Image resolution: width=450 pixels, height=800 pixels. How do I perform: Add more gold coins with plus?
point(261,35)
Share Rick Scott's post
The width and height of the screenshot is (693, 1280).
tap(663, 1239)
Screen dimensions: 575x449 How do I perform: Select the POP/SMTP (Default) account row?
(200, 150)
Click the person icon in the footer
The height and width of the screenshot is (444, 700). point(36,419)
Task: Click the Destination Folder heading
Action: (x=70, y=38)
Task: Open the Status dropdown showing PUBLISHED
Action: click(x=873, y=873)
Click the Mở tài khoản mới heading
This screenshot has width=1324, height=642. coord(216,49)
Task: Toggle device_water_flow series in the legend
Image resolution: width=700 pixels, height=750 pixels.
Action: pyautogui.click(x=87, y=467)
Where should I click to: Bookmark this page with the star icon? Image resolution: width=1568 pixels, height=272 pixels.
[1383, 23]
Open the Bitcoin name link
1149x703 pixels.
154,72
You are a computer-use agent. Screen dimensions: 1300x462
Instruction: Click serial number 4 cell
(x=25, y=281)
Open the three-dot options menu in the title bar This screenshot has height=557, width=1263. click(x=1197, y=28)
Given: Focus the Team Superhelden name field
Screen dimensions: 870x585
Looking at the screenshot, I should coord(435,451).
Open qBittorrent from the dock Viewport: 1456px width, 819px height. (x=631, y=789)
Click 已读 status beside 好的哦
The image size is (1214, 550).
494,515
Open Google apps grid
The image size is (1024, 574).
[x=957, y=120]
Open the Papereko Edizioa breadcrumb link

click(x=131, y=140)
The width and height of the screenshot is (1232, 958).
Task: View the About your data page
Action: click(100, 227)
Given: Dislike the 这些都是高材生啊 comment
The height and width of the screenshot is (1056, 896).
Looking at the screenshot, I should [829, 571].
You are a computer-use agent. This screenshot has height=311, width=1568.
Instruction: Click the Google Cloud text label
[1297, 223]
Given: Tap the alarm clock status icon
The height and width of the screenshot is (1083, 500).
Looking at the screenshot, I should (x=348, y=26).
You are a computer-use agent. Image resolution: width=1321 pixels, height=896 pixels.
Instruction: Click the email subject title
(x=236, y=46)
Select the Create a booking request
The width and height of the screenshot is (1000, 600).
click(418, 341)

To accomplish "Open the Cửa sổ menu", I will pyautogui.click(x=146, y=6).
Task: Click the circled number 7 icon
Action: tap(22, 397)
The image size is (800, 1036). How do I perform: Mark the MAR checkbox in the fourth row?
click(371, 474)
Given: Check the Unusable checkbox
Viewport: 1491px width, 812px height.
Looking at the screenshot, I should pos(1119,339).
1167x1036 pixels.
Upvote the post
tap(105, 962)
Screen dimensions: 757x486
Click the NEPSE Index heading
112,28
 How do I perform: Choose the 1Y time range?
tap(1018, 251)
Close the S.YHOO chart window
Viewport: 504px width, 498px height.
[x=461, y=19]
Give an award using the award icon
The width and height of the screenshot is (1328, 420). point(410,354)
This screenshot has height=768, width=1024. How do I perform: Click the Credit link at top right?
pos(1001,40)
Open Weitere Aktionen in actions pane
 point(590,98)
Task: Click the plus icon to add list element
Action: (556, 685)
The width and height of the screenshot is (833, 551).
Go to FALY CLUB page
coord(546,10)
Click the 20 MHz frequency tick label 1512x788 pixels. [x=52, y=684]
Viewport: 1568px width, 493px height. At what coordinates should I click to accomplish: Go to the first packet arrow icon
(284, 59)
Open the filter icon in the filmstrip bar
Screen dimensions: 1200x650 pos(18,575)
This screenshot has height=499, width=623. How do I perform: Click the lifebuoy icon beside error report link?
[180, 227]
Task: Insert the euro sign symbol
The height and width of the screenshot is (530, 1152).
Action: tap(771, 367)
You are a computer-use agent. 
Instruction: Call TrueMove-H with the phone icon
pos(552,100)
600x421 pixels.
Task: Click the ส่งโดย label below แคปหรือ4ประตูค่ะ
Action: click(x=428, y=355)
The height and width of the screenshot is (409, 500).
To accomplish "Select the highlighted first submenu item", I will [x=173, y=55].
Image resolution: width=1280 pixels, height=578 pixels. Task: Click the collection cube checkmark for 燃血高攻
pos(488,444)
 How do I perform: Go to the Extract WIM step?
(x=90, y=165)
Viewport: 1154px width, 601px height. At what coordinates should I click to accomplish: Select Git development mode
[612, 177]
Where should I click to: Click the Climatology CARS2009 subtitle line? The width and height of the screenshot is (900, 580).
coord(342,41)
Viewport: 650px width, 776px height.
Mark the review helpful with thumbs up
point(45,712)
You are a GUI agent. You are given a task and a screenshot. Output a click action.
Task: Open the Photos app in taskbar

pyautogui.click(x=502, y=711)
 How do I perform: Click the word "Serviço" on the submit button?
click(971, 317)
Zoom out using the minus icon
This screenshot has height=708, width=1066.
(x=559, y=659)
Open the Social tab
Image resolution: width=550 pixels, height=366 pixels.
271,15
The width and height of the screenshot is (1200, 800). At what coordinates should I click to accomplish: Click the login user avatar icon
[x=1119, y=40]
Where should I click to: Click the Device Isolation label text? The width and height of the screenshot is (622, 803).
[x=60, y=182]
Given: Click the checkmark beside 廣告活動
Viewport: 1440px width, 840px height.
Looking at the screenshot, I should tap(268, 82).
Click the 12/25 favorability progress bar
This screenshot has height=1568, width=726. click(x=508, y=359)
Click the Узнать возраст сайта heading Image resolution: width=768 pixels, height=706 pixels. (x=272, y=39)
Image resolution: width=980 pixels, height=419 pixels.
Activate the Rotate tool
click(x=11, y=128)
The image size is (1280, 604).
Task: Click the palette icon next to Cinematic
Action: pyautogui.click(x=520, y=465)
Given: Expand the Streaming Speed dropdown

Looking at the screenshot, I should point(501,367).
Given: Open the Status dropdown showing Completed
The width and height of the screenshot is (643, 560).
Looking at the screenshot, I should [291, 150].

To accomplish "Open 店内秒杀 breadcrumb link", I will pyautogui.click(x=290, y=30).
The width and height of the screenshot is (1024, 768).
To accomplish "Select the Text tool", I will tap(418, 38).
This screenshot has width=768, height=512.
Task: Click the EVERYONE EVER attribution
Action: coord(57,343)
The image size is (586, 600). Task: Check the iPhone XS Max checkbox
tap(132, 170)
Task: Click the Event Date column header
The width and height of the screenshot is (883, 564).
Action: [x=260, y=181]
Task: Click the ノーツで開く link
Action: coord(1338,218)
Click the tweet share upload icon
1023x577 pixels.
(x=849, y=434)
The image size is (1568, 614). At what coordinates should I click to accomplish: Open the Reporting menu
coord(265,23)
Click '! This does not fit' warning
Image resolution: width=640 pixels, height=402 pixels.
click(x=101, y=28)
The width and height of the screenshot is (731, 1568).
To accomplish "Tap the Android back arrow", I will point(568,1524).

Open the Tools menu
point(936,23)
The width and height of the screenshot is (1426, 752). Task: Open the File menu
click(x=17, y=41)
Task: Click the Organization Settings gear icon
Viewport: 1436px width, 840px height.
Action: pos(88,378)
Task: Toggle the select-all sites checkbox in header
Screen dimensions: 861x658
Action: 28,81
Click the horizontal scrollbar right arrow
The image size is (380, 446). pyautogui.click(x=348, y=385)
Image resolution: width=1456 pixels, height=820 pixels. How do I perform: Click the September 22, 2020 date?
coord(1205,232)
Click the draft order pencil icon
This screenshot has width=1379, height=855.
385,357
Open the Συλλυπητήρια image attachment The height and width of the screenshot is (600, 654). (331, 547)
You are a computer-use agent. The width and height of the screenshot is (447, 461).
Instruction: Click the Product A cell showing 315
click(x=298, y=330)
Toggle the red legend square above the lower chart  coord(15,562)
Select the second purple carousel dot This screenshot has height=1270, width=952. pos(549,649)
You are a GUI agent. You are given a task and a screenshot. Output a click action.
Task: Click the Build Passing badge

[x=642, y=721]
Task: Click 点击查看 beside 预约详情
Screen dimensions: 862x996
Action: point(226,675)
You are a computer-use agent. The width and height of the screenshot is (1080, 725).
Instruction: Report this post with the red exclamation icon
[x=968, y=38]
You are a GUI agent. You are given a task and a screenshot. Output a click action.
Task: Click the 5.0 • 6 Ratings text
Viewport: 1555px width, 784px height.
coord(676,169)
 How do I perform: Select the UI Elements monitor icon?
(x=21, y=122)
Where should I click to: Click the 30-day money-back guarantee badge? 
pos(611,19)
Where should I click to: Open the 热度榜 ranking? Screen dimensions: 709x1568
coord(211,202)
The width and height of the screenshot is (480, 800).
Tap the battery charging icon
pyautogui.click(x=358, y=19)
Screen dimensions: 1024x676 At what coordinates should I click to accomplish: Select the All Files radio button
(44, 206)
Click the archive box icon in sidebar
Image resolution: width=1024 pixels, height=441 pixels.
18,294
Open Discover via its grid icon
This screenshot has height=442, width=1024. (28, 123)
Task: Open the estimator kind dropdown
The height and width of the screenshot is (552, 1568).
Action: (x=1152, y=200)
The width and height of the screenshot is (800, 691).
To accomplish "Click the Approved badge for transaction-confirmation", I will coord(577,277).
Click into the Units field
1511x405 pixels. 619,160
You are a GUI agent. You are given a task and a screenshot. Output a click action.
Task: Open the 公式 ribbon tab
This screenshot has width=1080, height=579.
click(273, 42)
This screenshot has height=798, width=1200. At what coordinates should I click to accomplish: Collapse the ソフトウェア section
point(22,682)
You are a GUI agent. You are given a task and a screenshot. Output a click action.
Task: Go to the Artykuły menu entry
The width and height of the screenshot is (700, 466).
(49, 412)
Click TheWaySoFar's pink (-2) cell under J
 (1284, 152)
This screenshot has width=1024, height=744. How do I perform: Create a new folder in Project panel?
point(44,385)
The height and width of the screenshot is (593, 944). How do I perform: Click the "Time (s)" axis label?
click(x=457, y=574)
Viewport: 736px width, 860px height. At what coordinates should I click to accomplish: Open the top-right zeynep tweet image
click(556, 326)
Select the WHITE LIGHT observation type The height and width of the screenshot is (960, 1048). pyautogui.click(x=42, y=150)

WHAT TO DO: State only how many lines above hold the string "Toggle".

OUTPUT OF THE EXERCISE: 3